Task instructions :: Your answer should be a single number: how many lines in the data below hold the string "near".

Stored data entries
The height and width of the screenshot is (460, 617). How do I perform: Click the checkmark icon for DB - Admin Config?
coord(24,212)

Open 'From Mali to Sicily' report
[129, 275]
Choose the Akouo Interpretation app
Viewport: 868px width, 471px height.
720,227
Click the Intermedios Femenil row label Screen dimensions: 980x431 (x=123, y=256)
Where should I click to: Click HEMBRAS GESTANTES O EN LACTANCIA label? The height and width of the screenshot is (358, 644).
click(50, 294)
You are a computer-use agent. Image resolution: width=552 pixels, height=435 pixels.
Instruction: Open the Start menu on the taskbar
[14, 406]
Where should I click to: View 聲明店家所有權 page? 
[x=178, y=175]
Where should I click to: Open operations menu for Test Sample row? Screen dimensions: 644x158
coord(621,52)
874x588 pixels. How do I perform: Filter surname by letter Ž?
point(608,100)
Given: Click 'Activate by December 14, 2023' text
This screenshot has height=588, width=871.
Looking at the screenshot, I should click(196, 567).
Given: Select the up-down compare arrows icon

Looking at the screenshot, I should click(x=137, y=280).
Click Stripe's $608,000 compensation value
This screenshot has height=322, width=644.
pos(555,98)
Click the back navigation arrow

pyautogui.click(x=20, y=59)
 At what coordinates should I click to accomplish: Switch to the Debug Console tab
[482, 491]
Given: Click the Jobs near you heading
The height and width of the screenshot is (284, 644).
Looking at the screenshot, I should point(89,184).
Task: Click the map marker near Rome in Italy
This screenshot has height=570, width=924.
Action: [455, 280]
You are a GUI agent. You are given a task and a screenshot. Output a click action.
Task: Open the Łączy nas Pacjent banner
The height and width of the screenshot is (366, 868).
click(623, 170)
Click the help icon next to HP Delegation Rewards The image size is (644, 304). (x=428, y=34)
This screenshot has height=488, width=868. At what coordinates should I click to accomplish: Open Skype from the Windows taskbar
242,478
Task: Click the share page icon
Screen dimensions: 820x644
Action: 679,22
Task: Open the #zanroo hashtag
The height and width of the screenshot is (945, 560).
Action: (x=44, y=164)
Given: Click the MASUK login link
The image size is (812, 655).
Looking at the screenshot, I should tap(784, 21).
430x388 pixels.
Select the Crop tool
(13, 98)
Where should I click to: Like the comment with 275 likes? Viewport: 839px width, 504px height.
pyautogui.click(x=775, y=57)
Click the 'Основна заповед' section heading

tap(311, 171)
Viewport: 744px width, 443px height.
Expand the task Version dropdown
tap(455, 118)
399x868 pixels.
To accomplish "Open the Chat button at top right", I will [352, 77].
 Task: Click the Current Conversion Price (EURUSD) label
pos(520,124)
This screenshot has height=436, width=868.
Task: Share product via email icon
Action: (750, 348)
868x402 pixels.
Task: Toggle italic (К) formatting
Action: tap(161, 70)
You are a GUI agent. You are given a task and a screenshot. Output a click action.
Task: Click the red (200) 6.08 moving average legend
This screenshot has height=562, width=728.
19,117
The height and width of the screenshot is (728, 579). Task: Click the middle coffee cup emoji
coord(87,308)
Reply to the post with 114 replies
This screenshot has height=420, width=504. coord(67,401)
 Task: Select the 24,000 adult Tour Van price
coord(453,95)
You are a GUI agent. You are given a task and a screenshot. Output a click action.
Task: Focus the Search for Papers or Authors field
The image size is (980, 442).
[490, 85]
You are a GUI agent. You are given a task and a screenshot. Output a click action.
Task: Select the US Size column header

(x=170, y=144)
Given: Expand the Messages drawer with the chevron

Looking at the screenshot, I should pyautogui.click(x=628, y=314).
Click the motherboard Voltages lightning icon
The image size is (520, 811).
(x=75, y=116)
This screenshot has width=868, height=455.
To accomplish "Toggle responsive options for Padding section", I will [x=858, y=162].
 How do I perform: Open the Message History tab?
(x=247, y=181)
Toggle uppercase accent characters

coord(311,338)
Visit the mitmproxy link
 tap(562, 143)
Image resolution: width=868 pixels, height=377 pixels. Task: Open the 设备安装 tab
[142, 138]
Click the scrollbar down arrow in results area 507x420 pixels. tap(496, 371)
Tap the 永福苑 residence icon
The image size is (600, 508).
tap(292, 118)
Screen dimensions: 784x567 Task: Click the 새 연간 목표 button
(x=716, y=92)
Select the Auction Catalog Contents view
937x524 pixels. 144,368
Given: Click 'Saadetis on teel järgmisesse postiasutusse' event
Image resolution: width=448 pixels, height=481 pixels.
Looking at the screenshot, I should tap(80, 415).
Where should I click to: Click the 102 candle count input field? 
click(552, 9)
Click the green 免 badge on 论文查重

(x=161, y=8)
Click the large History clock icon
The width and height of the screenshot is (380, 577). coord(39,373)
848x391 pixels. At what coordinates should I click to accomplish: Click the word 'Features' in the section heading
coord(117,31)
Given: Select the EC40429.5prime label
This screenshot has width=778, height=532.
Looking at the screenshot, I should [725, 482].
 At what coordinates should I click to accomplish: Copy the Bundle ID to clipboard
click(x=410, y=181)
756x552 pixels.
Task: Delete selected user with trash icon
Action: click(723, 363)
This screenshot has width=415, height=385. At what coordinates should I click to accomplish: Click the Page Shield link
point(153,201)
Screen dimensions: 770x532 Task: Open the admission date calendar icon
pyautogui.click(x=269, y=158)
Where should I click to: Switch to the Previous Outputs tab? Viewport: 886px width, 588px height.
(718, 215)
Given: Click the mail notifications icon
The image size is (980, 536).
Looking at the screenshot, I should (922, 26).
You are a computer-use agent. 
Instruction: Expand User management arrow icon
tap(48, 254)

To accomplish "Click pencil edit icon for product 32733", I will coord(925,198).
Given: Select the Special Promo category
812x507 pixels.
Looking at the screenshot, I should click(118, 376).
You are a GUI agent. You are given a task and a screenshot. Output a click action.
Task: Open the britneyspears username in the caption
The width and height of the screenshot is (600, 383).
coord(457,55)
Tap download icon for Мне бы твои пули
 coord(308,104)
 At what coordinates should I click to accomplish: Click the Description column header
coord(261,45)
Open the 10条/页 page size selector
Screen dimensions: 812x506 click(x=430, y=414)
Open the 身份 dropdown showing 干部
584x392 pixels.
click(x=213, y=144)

Result for this exercise :: 2